■ **INSTRUCTIONS FOR THE TASK**
From the first line to the last, retype the listing without any alteration.

■ **GIVEN DATA**
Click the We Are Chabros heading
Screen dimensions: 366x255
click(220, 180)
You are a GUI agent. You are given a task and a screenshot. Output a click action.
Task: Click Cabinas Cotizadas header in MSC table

■ **RESPONSE AREA**
Click the We Are Chabros heading
Screen dimensions: 366x255
click(220, 180)
You are a GUI agent. You are given a task and a screenshot. Output a click action.
Task: Click Cabinas Cotizadas header in MSC table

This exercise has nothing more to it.